- **What you have to do**
From the line containing "This screenshot has" down to the line containing "Click the OK button", copy out the entries below exactly, both lines included, and nothing else; pictures do not belong in the copy.
────────
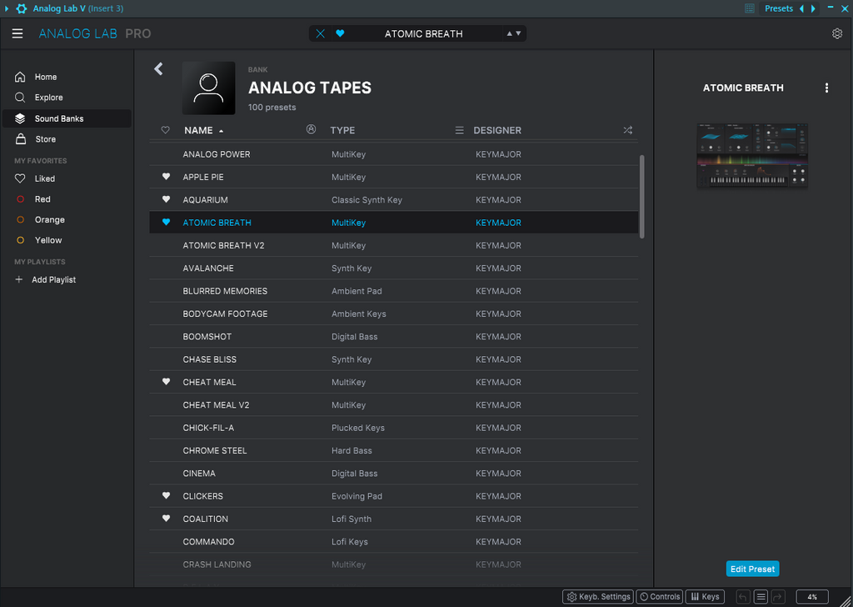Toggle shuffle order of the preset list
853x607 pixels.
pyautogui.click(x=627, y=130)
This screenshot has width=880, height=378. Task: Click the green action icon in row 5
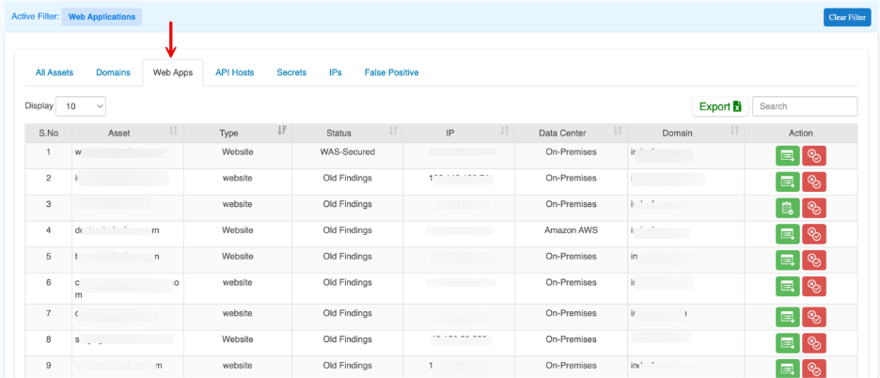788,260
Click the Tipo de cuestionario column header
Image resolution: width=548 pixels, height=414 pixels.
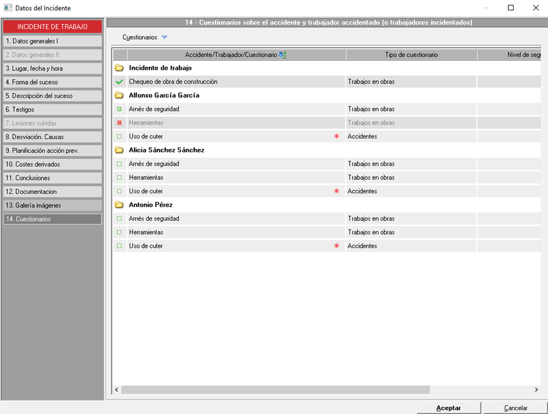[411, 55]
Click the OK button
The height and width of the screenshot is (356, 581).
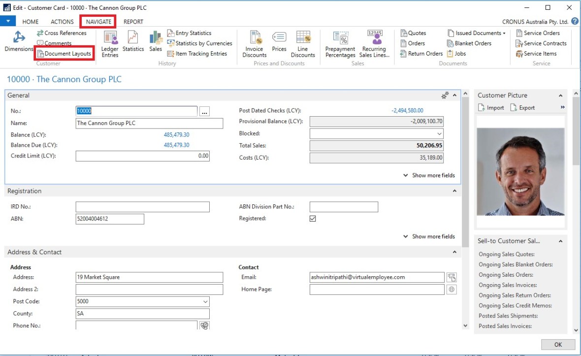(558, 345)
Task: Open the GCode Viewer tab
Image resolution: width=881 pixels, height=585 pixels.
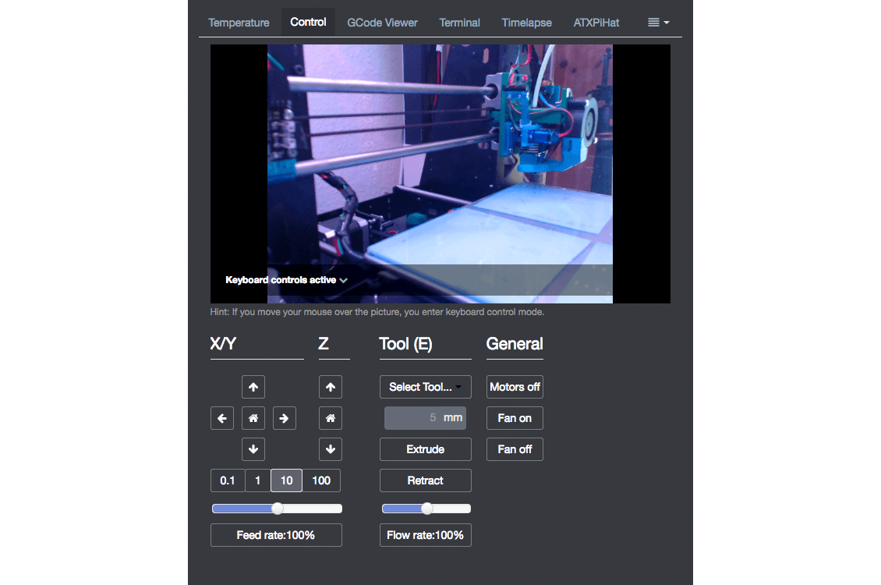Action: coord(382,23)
────────
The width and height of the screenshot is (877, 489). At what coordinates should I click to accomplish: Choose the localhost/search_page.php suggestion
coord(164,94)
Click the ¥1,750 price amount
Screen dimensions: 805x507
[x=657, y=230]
────────
- **Solved problem**
This screenshot has width=880, height=378. Task: Click the green action icon in row 5
788,260
Click the Tipo de cuestionario column header
Image resolution: width=548 pixels, height=414 pixels.
[411, 55]
Click the OK button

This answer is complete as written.